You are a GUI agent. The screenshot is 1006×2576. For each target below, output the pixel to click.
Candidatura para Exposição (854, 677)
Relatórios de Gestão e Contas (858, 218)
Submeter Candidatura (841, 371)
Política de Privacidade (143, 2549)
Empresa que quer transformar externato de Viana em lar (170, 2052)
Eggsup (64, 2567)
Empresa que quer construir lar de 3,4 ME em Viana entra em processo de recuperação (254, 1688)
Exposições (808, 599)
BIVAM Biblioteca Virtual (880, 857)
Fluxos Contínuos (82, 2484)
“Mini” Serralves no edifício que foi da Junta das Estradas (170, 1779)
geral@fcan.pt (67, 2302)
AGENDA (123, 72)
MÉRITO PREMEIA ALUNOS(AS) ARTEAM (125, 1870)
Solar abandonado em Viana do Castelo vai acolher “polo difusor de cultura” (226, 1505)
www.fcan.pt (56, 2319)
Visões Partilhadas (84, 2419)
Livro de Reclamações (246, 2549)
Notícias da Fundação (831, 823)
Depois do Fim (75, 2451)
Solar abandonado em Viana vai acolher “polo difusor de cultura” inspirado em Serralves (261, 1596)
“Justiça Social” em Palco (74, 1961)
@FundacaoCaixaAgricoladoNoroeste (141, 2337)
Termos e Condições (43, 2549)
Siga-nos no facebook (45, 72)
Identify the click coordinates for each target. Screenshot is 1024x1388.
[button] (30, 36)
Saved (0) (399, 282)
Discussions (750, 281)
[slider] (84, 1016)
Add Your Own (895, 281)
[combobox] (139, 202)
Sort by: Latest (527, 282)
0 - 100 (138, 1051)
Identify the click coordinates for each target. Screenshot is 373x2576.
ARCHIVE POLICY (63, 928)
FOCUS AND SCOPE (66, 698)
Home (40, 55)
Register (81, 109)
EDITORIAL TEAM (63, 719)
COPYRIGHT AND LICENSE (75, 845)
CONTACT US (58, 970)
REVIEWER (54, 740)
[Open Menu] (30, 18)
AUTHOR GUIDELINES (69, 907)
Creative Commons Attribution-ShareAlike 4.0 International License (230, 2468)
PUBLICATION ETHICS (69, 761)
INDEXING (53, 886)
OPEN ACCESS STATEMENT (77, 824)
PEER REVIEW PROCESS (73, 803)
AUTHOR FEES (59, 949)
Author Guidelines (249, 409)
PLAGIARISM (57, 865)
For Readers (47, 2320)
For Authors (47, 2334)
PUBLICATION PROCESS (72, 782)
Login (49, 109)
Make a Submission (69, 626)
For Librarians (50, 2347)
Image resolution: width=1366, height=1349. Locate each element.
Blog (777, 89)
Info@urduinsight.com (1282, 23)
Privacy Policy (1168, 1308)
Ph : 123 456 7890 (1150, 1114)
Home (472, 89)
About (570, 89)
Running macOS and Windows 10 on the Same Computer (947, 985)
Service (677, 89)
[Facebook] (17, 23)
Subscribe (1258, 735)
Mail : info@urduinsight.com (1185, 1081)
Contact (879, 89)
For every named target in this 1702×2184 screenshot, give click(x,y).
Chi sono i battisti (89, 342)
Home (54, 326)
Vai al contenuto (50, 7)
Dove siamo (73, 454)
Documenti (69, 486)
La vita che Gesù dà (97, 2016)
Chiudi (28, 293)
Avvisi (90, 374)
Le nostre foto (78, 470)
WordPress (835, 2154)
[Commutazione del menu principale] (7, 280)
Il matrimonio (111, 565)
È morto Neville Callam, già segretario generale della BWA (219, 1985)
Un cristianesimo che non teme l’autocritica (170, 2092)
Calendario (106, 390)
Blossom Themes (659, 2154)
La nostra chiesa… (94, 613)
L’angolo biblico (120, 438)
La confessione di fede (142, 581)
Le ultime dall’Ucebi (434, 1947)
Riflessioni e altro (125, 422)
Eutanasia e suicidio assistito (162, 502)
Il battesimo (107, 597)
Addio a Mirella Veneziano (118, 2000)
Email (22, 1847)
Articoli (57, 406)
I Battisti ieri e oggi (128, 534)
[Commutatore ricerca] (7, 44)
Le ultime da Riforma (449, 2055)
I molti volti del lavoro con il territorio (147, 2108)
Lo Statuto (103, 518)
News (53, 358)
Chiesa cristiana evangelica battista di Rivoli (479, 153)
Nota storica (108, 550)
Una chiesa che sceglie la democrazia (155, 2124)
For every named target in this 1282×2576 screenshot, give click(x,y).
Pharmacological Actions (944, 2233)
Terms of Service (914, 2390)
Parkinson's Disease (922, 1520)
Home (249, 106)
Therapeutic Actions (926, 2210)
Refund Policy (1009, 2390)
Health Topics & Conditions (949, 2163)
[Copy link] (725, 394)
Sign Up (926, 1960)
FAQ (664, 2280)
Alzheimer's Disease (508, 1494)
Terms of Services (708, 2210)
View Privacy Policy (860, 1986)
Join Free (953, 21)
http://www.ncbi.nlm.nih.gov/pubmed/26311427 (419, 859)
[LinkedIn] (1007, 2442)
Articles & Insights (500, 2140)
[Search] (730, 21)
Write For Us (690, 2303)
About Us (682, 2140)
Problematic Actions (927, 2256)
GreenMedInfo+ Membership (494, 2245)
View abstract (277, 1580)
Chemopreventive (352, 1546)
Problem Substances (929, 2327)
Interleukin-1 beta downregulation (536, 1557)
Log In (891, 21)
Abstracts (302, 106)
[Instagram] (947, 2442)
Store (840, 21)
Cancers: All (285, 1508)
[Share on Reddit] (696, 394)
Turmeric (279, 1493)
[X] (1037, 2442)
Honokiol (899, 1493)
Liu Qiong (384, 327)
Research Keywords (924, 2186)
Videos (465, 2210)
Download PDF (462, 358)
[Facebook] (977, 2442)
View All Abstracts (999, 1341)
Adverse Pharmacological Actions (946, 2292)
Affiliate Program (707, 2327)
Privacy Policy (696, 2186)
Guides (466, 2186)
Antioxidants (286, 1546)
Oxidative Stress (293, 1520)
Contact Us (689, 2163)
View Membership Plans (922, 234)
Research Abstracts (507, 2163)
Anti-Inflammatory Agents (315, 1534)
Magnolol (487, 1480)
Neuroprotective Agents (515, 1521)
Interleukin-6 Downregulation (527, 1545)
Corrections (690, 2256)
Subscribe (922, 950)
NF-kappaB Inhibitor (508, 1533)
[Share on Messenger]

To do: Using the data above, extract exactly the lines from the one that holds "Submeter Candidatura (841, 371)" to the one that holds "Livro de Reclamações (246, 2549)", both ends included, and no others.

Output:
Submeter Candidatura (841, 371)
Política de Privacidade (143, 2549)
Empresa que quer transformar externato de Viana em lar (170, 2052)
Eggsup (64, 2567)
Empresa que quer construir lar de 3,4 ME em Viana entra em processo de recuperação (254, 1688)
Exposições (808, 599)
BIVAM Biblioteca Virtual (880, 857)
Fluxos Contínuos (82, 2484)
“Mini” Serralves no edifício que foi da Junta das Estradas (170, 1779)
geral@fcan.pt (67, 2302)
AGENDA (123, 72)
MÉRITO PREMEIA ALUNOS(AS) ARTEAM (125, 1870)
Solar abandonado em Viana do Castelo vai acolher “polo difusor de cultura” (226, 1505)
www.fcan.pt (56, 2319)
Visões Partilhadas (84, 2419)
Livro de Reclamações (246, 2549)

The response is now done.